Маркел поклонился братьям, после поклонился образам и вышел.

14

Маркел сошел с крыльца, прошел еще немного и остановился. Почти прямо напротив него стоял тамошний Спасский собор, в котором, как только что рассказывал боярин Михаил, прятался Осип Волохов, думал, что он там спасется. А поп Степан пришел за ним и вывел его к людям, и люди с ним посчитались. Если, конечно, было за что с ним считаться, тут же подумал Маркел и посмотрел направо, на передние ворота, которые вели на внутренний царевичев двор, и там, на том дворе, царевича убили. От ворот до собора было не очень далеко, саженей с полсотни, это пробежать недолго, подумал Маркел. Но, тут же подумал он дальше, если передние ворота были тогда уже закрыты, то Осип должен был бежать из-под той яблоньки сперва к Фроловским воротам, а там по мосту через так называемый Каменный ручей на так называемую Конюшенную слободу, а оттуда давать здоровенный крюк по посадам и опять забегать в кремль, но уже через Никольские ворота, и прятаться в Спасе, вот как!
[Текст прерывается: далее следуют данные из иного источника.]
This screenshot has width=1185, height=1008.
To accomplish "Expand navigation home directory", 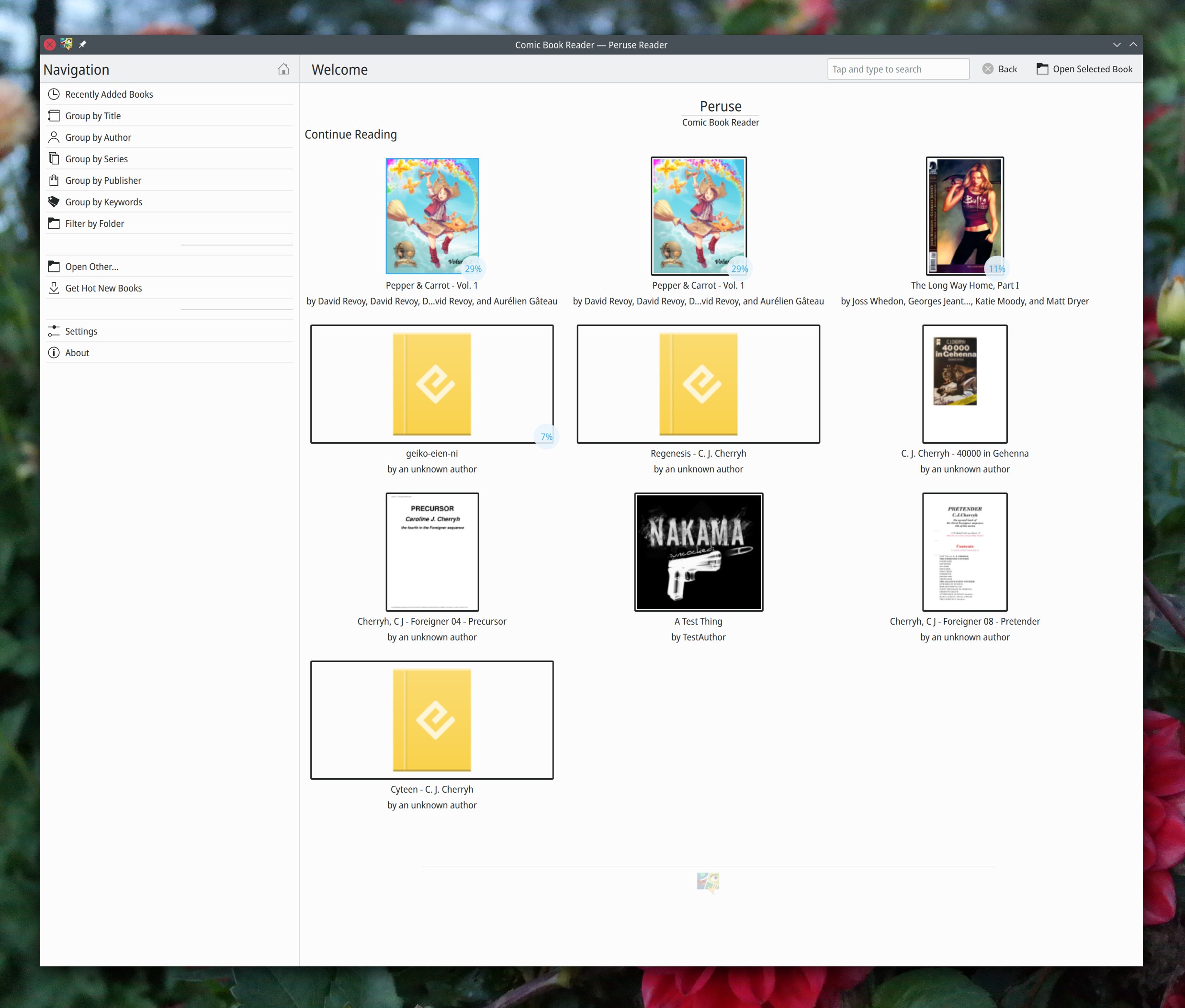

Подумав так и еще это представив, Маркел сдвинул шапку, почесал затылок и подумал, что далековато что-то получается и трудно в такое поверить. После чего поправил шапку и посмотрел на Спасовскую колокольню, снизу до самого верху, и еще сильней задумался. А после посмотрел на сам собор. Там входная дверь была открыта и было видно и слышно, что там идет вечерняя служба. Маркел перекрестился и пошел к собору.

Возле собора, на приступочке, сидел еще нестарый человек, который, завидев подходившего к нему Маркела, встал. Маркел, остановившись перед ним, спросил:

– Это ты Максимка Кузнецов?

– Нет, – робко сказал тот человек. – Я Венька Баженов, а Максимка завтра заступает.

– А где он сейчас? – спросил Маркел.

– Спит дома, что еще, – ответил Венька.

– Ага, – сказал Маркел, – ага. После велел: – Сведи меня на каланчу.

– Э! – сказал Венька испуганно. – Я не могу. Мне надо здесь присматривать. Ты сам иди, чего тебе.

И в самом деле, подумал Маркел, и пошел, открыл калитку, зашел за оградку и только тогда увидел, что возле лестницы на колокольню стоят два стрельца. Маркел им сказал:

– Здорово живем, ребятки. Мне надо наверх. – И показал овчинку.

Стрельцы расступились. Маркел стал подниматься по лестнице. Лестница была крутая, тесная, а сама колокольня высокая, саженей в двадцать, не меньше, так что Маркел запыхался, покуда на нее взобрался.